The Kigali Logistics Platform has an annual capacity of handling 50,000 containers, and is the country’s first 24-hour monitored inland cargo terminal.

Users will be able to track their goods through mobile and online apps. Before it, the country’s cargo was handled by the Magerwa Warehouse, which has had a monopoly since 1963, operating warehouses at every border post.

The Magerwa Warehouse is managed by Singaporean firm Portek International, and currently handles 90 per cent of all imports, as well as goods transiting through and exported from Rwanda.

Officiating the opening, President Paul Kagame said; “With the launch of this facility, Rwanda is doing its part to connect with the larger market of more than 1.2 billion consumers in Africa and beyond. The Kigali Logistics Platform is really getting up and running at a pivotal moment in our continent’s economic transformation.”

He added: “We, therefore, want to challenge our business people and investors, starting with the industries located in this neighbourhood and from the region and beyond, to make full use of it. There is no excuse not to pursue the vast opportunities available to us.”

Strategic partnership

Sultan Ahmed Bin Sulayem, DP World chairman and CEO, said: “We look forward to building on our strategic partnership with the Rwandan government to expand the logistics and trade sector, by empowering the Rwandan people to increase the attractiveness of the country as a key trade hub in Africa.”

STATED TASK 1 -
Please copy, word for word, the lines of the entries below, from the line with "You are a computer-use agent. This" up to and including the line with "will tap(364, 336).".

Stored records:

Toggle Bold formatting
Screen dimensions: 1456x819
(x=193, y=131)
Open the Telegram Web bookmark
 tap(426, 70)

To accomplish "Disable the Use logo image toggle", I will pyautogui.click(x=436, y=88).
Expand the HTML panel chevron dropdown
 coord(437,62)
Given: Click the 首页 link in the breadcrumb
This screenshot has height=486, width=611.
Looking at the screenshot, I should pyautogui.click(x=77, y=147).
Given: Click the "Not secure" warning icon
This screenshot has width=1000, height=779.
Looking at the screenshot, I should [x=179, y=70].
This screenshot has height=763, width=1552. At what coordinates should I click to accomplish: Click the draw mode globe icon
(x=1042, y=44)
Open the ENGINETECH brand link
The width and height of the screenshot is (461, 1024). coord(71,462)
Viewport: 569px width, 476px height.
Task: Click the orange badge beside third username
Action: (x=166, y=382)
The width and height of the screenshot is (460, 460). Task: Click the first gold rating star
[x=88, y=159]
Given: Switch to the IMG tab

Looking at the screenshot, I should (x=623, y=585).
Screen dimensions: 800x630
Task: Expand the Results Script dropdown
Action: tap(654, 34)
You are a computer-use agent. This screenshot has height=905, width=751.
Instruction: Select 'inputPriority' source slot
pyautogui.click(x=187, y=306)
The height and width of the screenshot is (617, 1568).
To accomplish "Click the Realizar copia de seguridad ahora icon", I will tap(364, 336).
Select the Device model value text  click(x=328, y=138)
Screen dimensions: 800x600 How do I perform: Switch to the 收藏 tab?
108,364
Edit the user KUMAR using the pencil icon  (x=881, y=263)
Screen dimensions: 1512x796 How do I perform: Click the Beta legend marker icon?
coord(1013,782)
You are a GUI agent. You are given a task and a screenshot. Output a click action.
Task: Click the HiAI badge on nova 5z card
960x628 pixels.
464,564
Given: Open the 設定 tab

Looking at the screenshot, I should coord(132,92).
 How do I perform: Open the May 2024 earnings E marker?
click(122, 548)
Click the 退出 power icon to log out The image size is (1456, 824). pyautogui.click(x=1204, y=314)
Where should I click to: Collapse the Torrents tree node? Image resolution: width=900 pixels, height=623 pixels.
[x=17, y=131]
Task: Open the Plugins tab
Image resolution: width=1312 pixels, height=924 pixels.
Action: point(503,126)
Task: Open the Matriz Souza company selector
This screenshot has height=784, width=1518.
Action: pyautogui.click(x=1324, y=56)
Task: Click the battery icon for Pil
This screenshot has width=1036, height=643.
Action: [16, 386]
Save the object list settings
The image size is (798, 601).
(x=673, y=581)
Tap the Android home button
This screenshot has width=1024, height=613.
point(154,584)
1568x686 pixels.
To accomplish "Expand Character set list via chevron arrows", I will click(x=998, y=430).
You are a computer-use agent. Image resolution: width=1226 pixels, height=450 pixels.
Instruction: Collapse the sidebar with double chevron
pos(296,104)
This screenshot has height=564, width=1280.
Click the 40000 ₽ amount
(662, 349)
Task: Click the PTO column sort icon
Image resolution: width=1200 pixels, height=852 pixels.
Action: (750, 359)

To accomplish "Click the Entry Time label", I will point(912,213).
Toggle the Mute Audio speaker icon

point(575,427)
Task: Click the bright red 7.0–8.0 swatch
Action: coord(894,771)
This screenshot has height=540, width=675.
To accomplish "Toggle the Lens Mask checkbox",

STATED TASK 2 -
Pick up the article on the Kigali Logistics Platform at the point where it stops, and keep writing it.

TASK RESPONSE 1 -
You are a computer-use agent. This screenshot has height=905, width=751.
Instruction: Select 'inputPriority' source slot
pyautogui.click(x=187, y=306)
The height and width of the screenshot is (617, 1568).
To accomplish "Click the Realizar copia de seguridad ahora icon", I will tap(364, 336).

TASK RESPONSE 2 -
Market estimates show that the cost of transporting a 20-foot container from China to Mombasa is about $500-$1,000, but skyrockets to about $4,000 when moving the same container from Mombasa to Kigali.

“This logistics hub will compliment Rwanda’s ambition to promote its exports through the ‘Made in Rwanda’ initiative, and it is now up to exporters to increase their quantities,’’ said Seka Fred, president of the Federation of East African Freight Forwarders Associations.

Meanwhile, Kenya recently announced plans to set up warehouses in Rwanda, Burundi and the Democratic Republic of Congo to tighten its grip on the regional export market in the hinterland.

The government has already embarked on constructing an inland port in Naivasha, 200km east of Nairobi, near where the SGR currently terminates.